7 The Administrators received a Deed of Company Arrangement proposal from the Proponent, pursuant to which:
(a) the shares in the company will be transferred to the Proponent;
(b) the Proponent was to make a payment into the deed fund of $380,000 (after all of the shares were transferred to the Proponent by agreement of the shareholders or court order);
(c) a creditor’s trust would be established to pay a dividend for the claims of creditors; and
(d) the employment of BOD Science’s employees was to continue and their accrued entitlements would be preserved and met by BOD Science in the ordinary course of business after completion of the restructure. The estimated return to ordinary unsecured creditors was low (between 1.06 and 2.58 cents in the dollar) but better than a liquidation scenario (where the estimated return to such creditors was nil, and it was possible that even priority employee creditors would not be paid in full).
8 The administrators recommended the proposal and the creditors resolved in favour of it.

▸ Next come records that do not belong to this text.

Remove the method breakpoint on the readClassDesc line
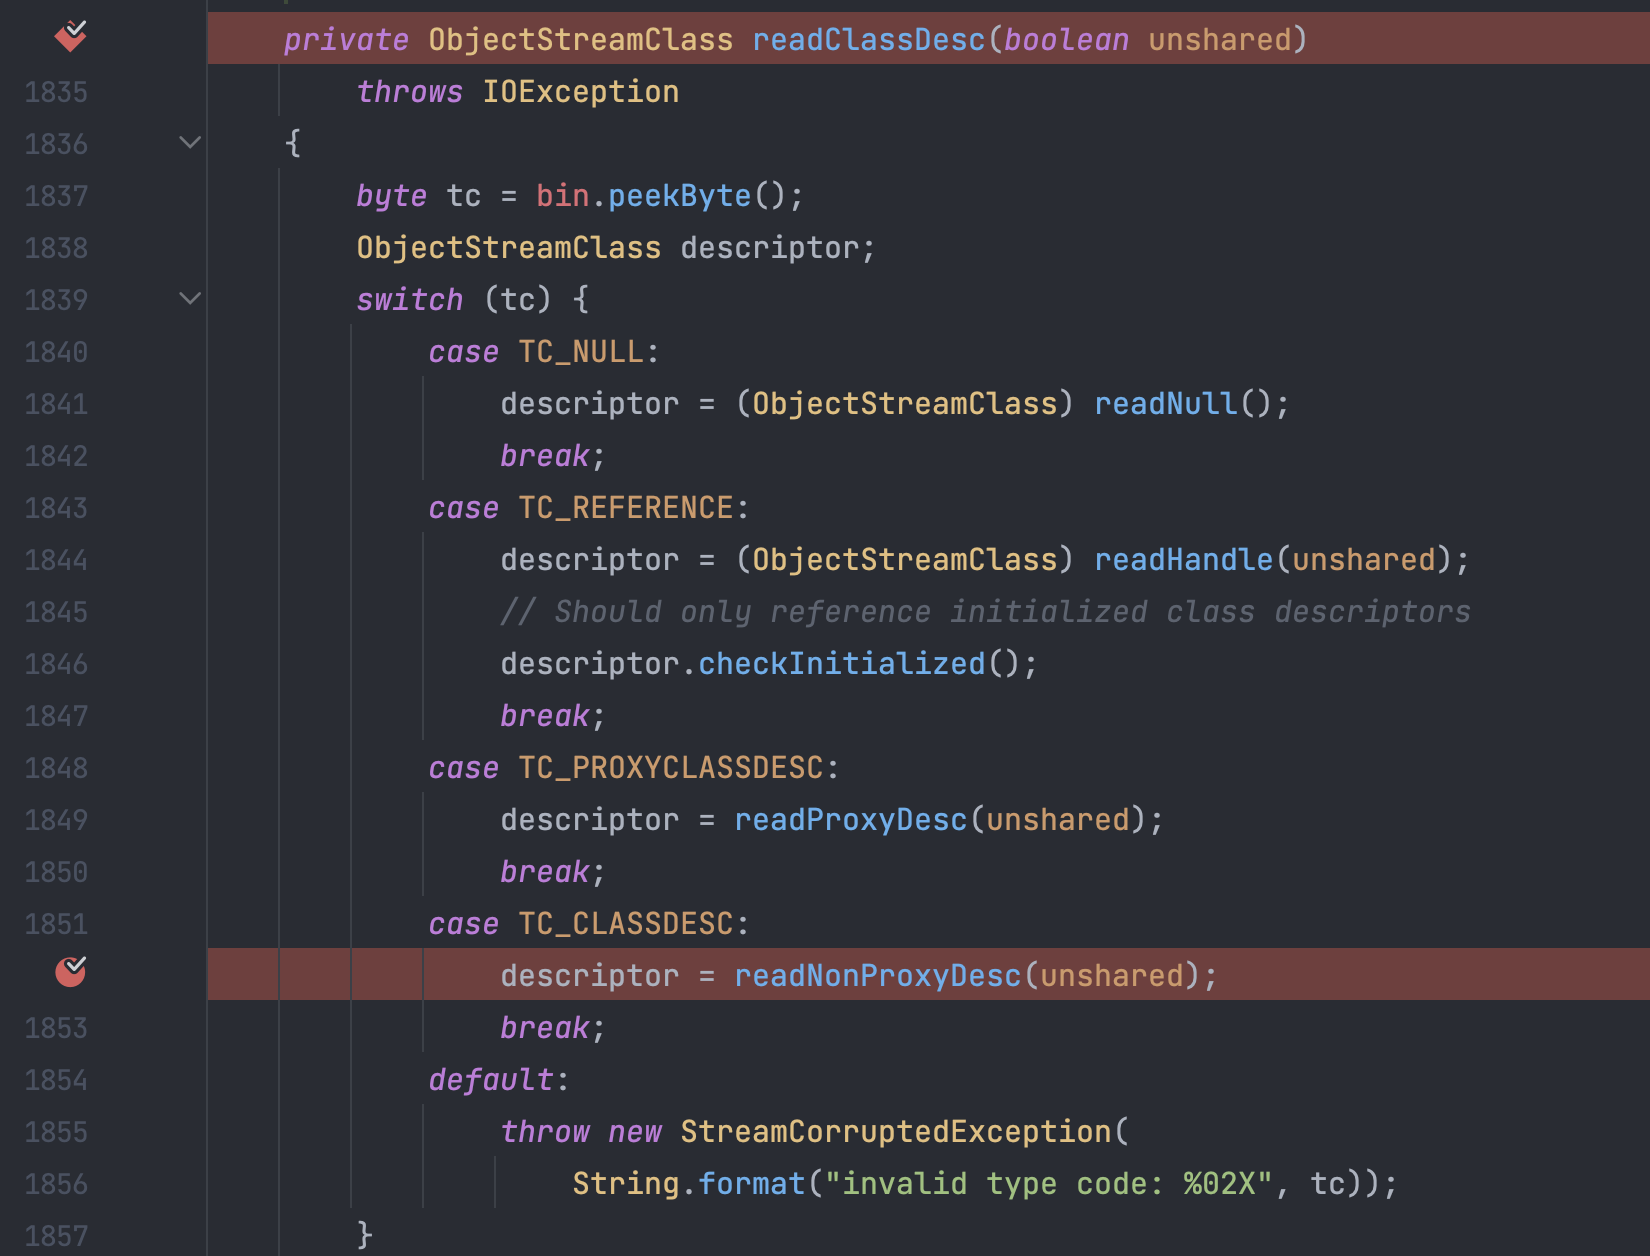1650x1256 pixels. (x=70, y=37)
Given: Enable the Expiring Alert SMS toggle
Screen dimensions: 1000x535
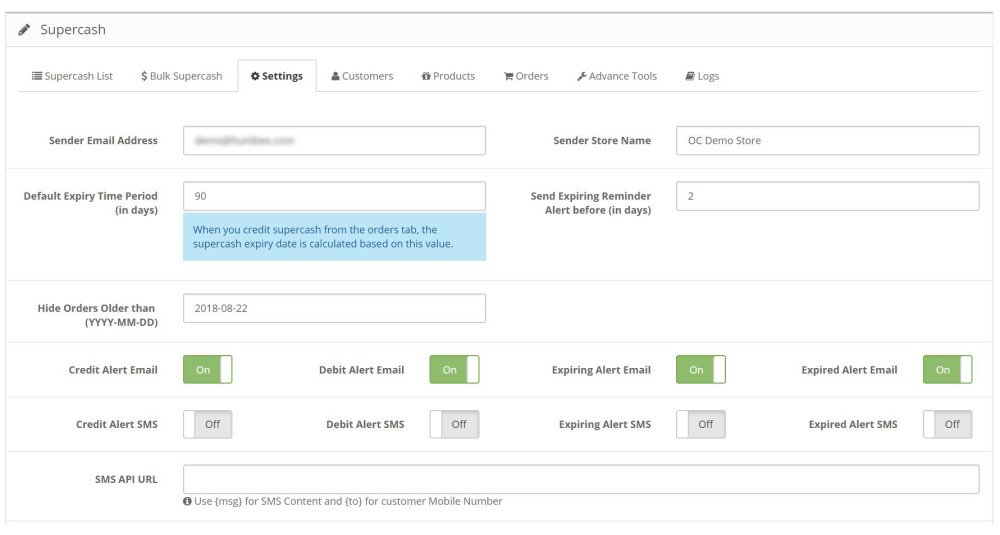Looking at the screenshot, I should coord(701,424).
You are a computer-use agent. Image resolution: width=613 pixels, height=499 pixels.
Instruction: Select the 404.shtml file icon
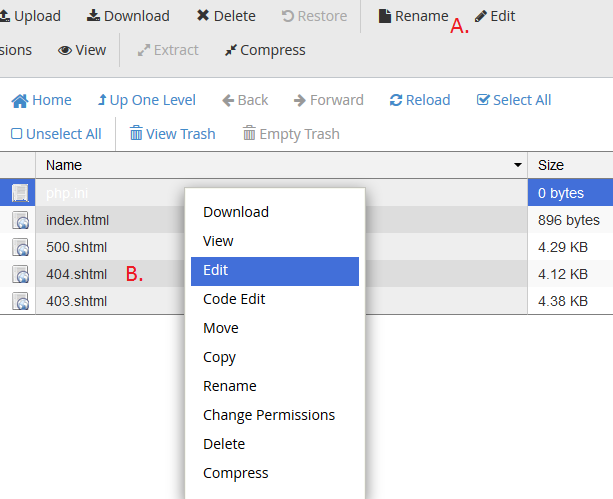(20, 274)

9 Following execution of the DOCA, it was varied on a number of occasions to extend the completion date (essentially because of delays by the Proponent). The Proponent has provided funding to cover ongoing trading costs while the Deed Administration has continued (which funding is in addition to the amounts payable by the Proponent under the DOCA, thereby preserving the proposed return to creditors under the DOCA). In addition, a significant component of the company’s research and development tax rebate is to form part of the deed fund to meet the claims of creditors. The estimated return to creditors under the DOCA has increased slightly when compared to the estimate when the creditors resolved in favour of it, such that priority employee creditors will receive 100 cents in the dollar and unsecured creditors will receive between 1.10 and 2.59 cents in the dollar.
10 Under the DOCA:
(a) the entire issued capital in BOD Science is to be transferred to the Proponent, subject to, inter alia:
(i) the Deed Administrator obtaining orders granting him leave to do so under s 444GA of the Act (as sought on this application); and
(ii) an exemption being granted by ASIC from the application of Chapter 6 of the Act;
(b) a creditors’ trust (Creditors’ Trust) will be established whereby, upon effectuation of the DOCA, the claims of creditors against BOD Science (except for certain preserved claims such as employee claims) will transfer to, and become claims against, the Creditors’ Trust, with the Deed Administrator to become the trustee of the Creditors’ Trust;
(c) the proponent is to pay the contributions into the Deed Fund, and in turn, the Creditors’ Trust. These contributions consist of a principal sum of $380,000 plus the balance of cash from the Deed Administration plus a component of the research and development tax rebate.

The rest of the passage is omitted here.